*** INFORMATION PROVIDED Section Begins ***

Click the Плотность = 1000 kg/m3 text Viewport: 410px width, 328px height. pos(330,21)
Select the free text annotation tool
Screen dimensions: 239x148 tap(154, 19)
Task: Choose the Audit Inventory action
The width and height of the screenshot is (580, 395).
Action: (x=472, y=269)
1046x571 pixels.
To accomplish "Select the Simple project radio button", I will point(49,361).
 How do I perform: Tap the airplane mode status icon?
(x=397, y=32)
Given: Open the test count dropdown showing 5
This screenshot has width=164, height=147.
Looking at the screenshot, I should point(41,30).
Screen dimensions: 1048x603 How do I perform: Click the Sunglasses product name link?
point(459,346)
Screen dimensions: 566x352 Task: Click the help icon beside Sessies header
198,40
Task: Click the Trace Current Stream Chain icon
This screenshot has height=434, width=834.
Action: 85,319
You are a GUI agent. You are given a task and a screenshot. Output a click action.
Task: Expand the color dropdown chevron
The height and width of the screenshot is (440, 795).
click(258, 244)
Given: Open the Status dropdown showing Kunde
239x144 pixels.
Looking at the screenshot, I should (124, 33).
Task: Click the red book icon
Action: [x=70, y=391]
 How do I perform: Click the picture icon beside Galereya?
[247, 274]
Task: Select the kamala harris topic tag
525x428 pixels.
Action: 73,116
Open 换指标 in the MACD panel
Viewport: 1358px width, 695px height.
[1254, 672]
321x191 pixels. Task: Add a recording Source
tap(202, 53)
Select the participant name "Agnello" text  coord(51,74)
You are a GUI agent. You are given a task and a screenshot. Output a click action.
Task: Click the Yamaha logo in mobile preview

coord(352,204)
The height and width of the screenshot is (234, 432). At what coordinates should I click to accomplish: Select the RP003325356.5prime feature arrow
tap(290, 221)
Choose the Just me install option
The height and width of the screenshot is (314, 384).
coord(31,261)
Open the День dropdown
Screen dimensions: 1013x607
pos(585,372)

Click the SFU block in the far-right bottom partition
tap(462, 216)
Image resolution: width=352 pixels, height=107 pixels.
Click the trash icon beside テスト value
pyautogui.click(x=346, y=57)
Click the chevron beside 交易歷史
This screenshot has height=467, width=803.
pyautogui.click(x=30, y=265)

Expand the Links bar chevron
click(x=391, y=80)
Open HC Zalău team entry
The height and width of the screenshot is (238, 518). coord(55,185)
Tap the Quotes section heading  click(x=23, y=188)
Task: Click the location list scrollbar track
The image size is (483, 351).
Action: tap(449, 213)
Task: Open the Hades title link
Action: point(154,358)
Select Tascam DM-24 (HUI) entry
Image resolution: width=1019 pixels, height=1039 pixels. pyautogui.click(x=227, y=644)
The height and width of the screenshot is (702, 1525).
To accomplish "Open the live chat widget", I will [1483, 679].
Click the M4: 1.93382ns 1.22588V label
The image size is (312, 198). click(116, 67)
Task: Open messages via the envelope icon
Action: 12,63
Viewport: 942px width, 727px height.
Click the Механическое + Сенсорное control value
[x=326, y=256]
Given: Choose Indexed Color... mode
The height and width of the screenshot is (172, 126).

*** INFORMATION PROVIDED Section Ends ***

[PROBLEM DETAILS]: For each line of the entries that holds the word "showing", pull that line out.

[RESPONSE TO THE TASK]:
Given: Open the test count dropdown showing 5
Given: Open the Status dropdown showing Kunde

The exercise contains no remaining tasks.